● **REQUIRED ACTION A**: In the post below about illness at home, what does the school policy require before the 4-year-old can go back?
● **REQUIRED ACTION B**: From the post below about illness at home, copy out the passage word for word. Begin at the words "I thought about" and stop after "clean it all up.".

=== SUPPLIED PASSAGE ===

I am now two days behind in both work and Shabbat preparations, and needless to say my Pesach prep will have to happen next week.  That is what I get for so confidently declaring how my day would go.

While I was sick, I thought to myself that this was actually worse than labor. At least with labor while my insides are turning inside out I know there is something wonderful coming out of it.

The following day, while I lay there feeling like my guts had been run over a few times, losing patience with my recovery time, I became flooded with gratitude for my problems. My husband was able to work from home. My illness wasn’t going to be a long term one, didn’t require a hospital stay, or lots of chesed from my community (little bits, for which I am also grateful.)

There are a number of people in my community going through some tough stuff health-wise right now, and the day I fell ill I had also read this heartbreaking article about a woman trying to have a baby.

It occurred to me that when their children whine that they “want their Ima back” after one day of being sick, those Imas can’t really give them what they want and need, and how difficult and sad that must be.

I thought about this because most of my children came to me while I lay in bed, one by one, and told me that they “really, really, really didn’t want me to be sick.”Because my incapacitation was causing them to suffer. While I appreciate being valued and needed as the Ima in the family, I am looking forward to their maturing to the point where they can realize that Imas need compassion and sympathy too.

Of course then I realized that while I give my children compassion and sympathy, I really didn’t when the little one was actually sick!

The night the 4yo was up sick I lay in bed incredibly grateful that my husband was taking care of it all. Next time, now that I have lived through it I think I will drag my tired self up to make sure I give some soothing words and some hugs in the middle of the night.

I will still let my husband clean it all up.

Related Reading:

The Not-Sick Sick Day

March 10th, 2010

4 yo complained consistently yesterday of a stomach ache. There really wasn’t much to be done other than sympathize, as she didn’t have any other symptoms.

Last night at about 1:30 in the morning she was up with my husband (that’s why I married him) expelling whatever was bothering her through all manner of bodily fluids. I don’t think you need any more details.

Whatever was in there making her feel rotten has now been cleaned off of several surfaces in my house, so she is feeling great. But of course school policy mandates that she stay home until she is vomit-free for 24 hours.

It’s a reasonable enough policy, but it does creates moments like today, which I call the “not-sick sick day”. She feels fine and dandy, but my day now has to be about entertaining her and giving her structure and substance.

Please don’t get me wrong, a 4 yo doesn’t need to be in school at all in my opinion. There have been many times when I have been the all-day source of programming for a 4 yo all year round. It is just that she is accustomed to school and I have work and Pesach-prep obligations as well as important plans I had expected to accomplish today. I wish I could declare a not-sick sick day for myself too, and simply see it as a vacation opportunity with only two kids home.  I don’t have that luxury.

What will happen in the end, at least based on past experience, is that she will get half of that fun, happy, home-with-Ima experience she wants and deserves, and I will get half of my work and prep done. (Okay, half is probably optimistic.)

She probably isn’t too sick for the grocery store, which means shopping with two kids. That is seriously one of my most hated experiences EVER. Mind you, it is better than what my husband was doing at 1:30 in the morning.

I will probably spend most of the day preparing an activity for as much independence as possible, then scrambling to work while she is focused, until clean up and set up of the next thing. In those spurts I will try to work “adjacent” to her vacation, rather than really participating. Not as fun for either one of us, but today, well, that’s the best I can do.

=== RECORDS ===

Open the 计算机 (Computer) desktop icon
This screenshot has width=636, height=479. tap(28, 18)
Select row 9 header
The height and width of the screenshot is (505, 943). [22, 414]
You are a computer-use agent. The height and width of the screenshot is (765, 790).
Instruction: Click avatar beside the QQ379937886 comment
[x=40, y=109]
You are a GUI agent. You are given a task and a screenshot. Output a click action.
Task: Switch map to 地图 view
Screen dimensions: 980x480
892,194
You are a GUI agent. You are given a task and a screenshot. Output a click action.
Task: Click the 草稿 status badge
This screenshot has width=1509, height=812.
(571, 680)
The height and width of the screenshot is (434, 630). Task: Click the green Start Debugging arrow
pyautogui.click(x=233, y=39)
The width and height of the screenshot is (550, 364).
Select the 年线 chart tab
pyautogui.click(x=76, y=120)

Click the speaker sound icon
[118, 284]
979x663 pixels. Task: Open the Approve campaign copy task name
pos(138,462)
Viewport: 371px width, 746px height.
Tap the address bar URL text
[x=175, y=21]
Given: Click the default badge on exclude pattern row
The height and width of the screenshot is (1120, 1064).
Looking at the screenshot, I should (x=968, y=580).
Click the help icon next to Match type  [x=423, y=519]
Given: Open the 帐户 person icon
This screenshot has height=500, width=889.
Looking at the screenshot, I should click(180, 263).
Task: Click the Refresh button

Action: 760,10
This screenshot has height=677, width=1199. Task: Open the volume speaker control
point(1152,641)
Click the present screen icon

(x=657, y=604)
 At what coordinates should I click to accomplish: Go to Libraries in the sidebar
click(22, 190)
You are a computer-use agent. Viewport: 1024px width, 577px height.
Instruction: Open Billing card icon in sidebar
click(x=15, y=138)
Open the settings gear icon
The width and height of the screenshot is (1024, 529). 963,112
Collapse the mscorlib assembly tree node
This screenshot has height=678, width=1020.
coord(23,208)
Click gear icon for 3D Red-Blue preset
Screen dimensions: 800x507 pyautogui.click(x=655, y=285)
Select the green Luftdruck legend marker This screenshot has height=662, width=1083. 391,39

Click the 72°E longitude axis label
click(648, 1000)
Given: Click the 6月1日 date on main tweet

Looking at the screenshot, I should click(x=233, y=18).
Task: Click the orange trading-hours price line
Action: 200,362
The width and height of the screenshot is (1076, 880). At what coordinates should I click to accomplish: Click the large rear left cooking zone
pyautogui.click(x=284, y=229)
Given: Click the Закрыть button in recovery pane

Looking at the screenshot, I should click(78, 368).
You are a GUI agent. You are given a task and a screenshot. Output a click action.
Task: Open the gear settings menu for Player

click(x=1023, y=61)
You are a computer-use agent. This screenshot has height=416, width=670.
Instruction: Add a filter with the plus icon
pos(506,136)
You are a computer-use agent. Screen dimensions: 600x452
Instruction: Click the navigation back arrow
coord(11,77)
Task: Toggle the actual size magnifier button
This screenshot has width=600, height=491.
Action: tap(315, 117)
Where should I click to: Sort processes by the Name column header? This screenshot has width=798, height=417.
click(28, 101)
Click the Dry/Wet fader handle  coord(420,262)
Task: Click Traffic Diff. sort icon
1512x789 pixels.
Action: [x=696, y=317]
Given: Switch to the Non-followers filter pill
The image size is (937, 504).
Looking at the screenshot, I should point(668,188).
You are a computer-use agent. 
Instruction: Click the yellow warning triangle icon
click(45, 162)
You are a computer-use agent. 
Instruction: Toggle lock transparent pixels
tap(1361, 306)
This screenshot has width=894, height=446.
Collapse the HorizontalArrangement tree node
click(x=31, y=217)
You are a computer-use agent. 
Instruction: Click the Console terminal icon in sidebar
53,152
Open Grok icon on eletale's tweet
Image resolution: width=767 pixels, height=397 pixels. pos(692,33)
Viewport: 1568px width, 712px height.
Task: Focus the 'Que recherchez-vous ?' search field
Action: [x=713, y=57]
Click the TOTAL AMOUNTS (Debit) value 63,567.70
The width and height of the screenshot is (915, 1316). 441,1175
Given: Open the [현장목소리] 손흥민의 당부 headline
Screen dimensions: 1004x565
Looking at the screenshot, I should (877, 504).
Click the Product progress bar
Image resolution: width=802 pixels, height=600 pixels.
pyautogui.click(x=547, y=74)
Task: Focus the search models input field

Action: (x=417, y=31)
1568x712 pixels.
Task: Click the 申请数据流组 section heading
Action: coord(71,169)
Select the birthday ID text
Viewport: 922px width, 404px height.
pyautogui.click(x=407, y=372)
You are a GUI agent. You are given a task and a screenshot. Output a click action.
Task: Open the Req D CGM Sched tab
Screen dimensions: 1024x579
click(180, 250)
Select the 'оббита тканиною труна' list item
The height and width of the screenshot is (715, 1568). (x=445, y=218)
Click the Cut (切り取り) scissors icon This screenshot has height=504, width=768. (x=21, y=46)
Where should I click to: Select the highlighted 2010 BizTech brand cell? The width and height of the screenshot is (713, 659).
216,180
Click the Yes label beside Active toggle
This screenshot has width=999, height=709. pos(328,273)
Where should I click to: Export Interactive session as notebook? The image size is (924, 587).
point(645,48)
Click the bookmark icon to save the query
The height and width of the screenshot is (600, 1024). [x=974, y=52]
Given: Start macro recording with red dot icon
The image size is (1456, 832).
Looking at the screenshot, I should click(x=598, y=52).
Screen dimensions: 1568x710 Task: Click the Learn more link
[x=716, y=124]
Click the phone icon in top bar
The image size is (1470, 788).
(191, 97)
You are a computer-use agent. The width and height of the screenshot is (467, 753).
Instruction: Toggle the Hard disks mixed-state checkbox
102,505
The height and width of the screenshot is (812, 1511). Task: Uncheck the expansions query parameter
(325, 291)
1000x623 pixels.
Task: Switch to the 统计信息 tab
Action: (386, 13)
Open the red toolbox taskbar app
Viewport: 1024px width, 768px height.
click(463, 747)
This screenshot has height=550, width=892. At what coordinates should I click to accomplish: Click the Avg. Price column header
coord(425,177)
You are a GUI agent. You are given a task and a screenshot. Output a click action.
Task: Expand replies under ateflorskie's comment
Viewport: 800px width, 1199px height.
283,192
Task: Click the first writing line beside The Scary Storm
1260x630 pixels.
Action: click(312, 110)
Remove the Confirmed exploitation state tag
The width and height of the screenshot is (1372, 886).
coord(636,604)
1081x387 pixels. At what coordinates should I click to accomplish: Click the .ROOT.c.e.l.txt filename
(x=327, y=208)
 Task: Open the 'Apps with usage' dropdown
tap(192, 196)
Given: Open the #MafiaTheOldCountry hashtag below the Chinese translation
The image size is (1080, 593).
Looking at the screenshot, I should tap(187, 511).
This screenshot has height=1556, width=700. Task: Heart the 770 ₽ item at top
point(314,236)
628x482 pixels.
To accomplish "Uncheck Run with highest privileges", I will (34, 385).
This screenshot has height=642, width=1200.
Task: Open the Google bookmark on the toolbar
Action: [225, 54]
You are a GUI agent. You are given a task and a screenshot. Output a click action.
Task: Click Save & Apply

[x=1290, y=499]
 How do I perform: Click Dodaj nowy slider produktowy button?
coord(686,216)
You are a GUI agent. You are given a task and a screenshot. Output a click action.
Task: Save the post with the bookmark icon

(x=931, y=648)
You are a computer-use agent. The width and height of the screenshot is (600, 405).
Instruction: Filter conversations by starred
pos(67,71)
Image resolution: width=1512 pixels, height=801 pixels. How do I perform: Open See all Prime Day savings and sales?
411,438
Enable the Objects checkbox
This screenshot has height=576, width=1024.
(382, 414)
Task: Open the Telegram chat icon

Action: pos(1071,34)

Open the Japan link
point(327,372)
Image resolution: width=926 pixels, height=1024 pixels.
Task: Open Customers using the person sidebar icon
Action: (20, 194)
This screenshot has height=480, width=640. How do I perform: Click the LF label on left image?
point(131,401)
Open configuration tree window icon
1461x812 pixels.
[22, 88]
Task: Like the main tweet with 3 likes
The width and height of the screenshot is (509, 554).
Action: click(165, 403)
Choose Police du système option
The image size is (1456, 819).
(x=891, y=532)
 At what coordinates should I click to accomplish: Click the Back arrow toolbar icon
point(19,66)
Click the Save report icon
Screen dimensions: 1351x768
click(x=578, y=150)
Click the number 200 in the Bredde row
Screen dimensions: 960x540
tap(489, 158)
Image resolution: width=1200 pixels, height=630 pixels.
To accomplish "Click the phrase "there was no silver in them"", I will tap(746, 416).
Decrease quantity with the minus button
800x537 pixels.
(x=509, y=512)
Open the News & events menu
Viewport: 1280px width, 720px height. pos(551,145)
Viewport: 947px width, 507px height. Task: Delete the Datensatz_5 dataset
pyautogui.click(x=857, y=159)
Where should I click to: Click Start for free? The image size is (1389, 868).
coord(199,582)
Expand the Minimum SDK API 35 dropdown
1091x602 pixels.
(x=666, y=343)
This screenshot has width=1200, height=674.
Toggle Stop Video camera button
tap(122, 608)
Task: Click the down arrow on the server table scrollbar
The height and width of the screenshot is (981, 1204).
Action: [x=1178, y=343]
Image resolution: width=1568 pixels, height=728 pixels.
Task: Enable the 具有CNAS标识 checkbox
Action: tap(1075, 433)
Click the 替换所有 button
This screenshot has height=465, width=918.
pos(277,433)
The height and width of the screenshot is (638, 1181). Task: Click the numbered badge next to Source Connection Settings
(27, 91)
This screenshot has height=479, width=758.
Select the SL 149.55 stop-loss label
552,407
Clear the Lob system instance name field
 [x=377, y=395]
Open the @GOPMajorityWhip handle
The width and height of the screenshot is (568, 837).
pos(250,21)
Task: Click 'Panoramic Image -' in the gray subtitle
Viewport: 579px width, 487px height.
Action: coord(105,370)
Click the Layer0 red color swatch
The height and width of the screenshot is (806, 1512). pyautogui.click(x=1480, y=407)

===

● **EXERCISE ANSWER A**: She has to stay home until she has been vomit-free for 24 hours.

● **EXERCISE ANSWER B**:
I thought about this because most of my children came to me while I lay in bed, one by one, and told me that they “really, really, really didn’t want me to be sick.”Because my incapacitation was causing them to suffer. While I appreciate being valued and needed as the Ima in the family, I am looking forward to their maturing to the point where they can realize that Imas need compassion and sympathy too.

Of course then I realized that while I give my children compassion and sympathy, I really didn’t when the little one was actually sick!

The night the 4yo was up sick I lay in bed incredibly grateful that my husband was taking care of it all. Next time, now that I have lived through it I think I will drag my tired self up to make sure I give some soothing words and some hugs in the middle of the night.

I will still let my husband clean it all up.